= WORK REQUIRED =
Reproduce verbatim the stretch of the Novoland: Pearl Eclipse article from "Original release" through "13 November 2021.".

= TEXT SECTION =
- Promotional poster
- Also known as: Mrs. Pearl Bead; 九州斛珠夫人;
- Chinese: 斛珠夫人
- Hanyu Pinyin: Húzhū Fūrén
- Genre: Romance Fantasy Wuxia
- Created by: Xiao Ruse
- Directed by: Jin Sha
- Starring: Yang Mi; William Chan;
- Country of origin: China
- Original language: Mandarin
- No. of episodes: 48

Production
- Producer: Gao Chen
- Production locations: Mainland China Hengdian Studios
- Running time: 45 minutes
- Production company: Beijing Joy Jiaxing Film and Television Culture Co., Ltd.;

Original release
- Network: Tencent, Beijing Television
- Release: 10 November – 26 December 2021

= Novoland: Pearl Eclipse =

Chinese historical fantasy TV series

Novoland: Pearl Eclipse (斛珠夫人 (Húzhū Fūrén)) is a Chinese historical fantasy television series starring Yang Mi and William Chan, based on Xiao Ruse's novel of the same name. It aired on Tencent Video and WeTV from 10 November 2021, and on Beijing Television channel from 13 November 2021.

== Synopsis ==
During the Zheng Dynasty, efforts to obtain the rare Naga pearl cause Ye Haishi, a girl from a fishing village, to lose her father. As the rest of her family and villagers are threatened by soldiers, the passing first minister Fang Zhu takes her under his wing as his disciple. Disguised as a male, she enters the imperial court as the emperor Zhu Zhongxu's bodyguard.

While Fang Zhu and Haishi love each other, a turn of events forces the couple apart. After Haishi’s real gender is revealed, she becomes the emperor’s consort in name and is conferred the title 'Madame Naga Pearl.'

== Cast ==
===Main===

- Yang Mi as Fang Haishi / Ye Haishi
 A young girl who hails from a fishing village. People of the village are forced to gather Naga pearls, the tears of Naga mermaids, to pay in the form of taxes. While searching for Naga mermaids at sea, Ye Haishi and her father are attacked by sharks. She was the only survivor, saved by a Naga mermaid who goes by the name "Lang Huan". Afterwards, when the village is threatened by corrupt government officials, she sneaks an attack on the officials' leader, killing him with a single stab. On the run from other officials, she meets Fang Zhu, who offers to take her in and asks her to choose whether she wants to live as a man or woman; she chooses the former. She takes on the surname of her master, "Fang", and later develops romantic feelings for him.

= SOURCE DATA =
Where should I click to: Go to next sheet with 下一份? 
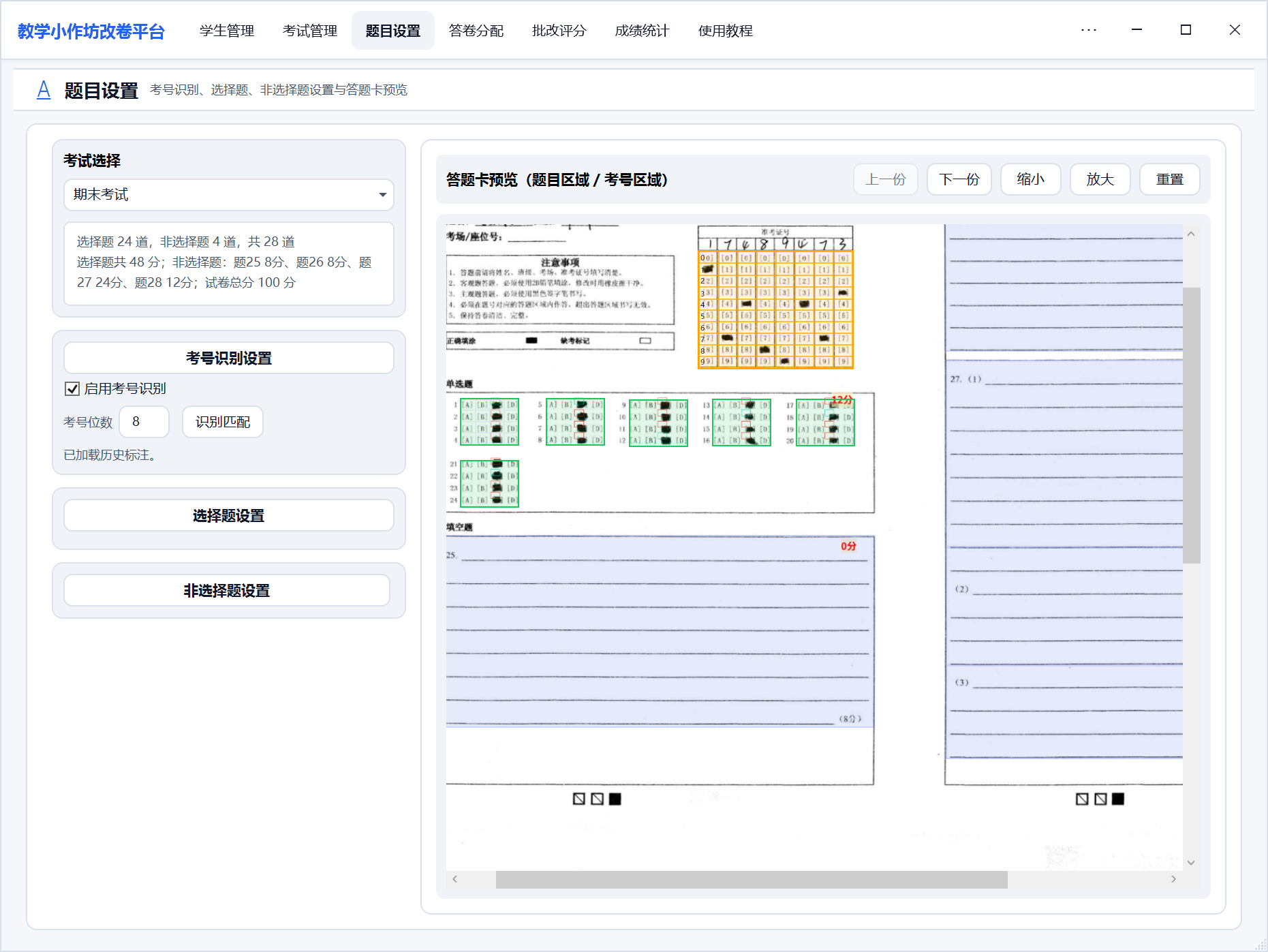(959, 179)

= REPLY TO THE TASK =
Original release
- Network: Tencent, Beijing Television
- Release: 10 November – 26 December 2021

= Novoland: Pearl Eclipse =

Chinese historical fantasy TV series

Novoland: Pearl Eclipse (斛珠夫人 (Húzhū Fūrén)) is a Chinese historical fantasy television series starring Yang Mi and William Chan, based on Xiao Ruse's novel of the same name. It aired on Tencent Video and WeTV from 10 November 2021, and on Beijing Television channel from 13 November 2021.